Faulty devices and device-to-device variability: The most energy-efficient procedure to modulate the conductance of memristors is by the application of voltage pulses. In an ideal scenario, one would apply identical pulses and observe constant increases in conductance with each pulse. This is rarely the case in practise, but, fortunately, this type of behaviour is more relevant for in situ training where it is necessary to ensure linear adjustment of ANN’s weights27. In ex situ training, conductance verification schemes can be used to program the devices precisely. Because the devices would have to be programmed only once, one can spend additional resources to do so accurately by applying SET (potentiation) and RESET (depression) pulses until a desirable conductance state is achieved.
────────────────────────────────────────
- [Goal]: According to the memristor passage, what is the most energy-efficient way to modulate a memristor's conductance?

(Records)
────────────────────────────────────────
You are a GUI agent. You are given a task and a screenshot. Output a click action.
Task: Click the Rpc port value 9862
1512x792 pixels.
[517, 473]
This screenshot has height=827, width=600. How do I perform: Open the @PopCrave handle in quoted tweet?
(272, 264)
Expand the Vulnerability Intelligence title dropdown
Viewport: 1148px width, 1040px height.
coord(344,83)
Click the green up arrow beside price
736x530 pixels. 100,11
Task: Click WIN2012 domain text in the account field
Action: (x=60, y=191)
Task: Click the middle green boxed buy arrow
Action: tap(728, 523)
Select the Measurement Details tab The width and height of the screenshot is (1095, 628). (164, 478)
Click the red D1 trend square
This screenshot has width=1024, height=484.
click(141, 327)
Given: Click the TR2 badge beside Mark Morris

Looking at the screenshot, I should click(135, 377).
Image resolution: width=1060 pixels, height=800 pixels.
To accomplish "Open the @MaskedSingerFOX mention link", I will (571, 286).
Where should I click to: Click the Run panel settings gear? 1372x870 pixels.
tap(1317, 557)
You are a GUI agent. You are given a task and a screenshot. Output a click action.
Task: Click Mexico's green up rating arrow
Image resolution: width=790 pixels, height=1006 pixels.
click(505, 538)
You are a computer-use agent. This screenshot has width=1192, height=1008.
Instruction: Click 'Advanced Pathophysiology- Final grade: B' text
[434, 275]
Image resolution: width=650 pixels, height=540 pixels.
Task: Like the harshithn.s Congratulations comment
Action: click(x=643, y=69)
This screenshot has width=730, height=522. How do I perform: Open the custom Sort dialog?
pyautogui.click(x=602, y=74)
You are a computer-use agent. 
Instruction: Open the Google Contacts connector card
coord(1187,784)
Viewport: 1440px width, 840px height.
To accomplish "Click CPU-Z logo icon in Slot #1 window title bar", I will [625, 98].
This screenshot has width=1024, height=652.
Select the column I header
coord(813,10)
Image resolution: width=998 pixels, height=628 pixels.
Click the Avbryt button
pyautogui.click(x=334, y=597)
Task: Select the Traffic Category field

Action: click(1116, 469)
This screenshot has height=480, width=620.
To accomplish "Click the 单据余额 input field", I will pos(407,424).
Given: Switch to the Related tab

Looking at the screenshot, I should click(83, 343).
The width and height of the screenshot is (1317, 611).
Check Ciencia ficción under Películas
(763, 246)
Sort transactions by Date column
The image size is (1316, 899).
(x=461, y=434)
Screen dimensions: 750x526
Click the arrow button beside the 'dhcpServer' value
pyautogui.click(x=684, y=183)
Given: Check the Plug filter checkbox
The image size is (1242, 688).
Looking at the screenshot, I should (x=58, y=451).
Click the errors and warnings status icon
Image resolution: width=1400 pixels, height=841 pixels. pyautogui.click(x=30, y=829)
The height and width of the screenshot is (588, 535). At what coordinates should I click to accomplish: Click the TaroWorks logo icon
────────────────────────────────────────
- [Result for this task]: Applying voltage pulses.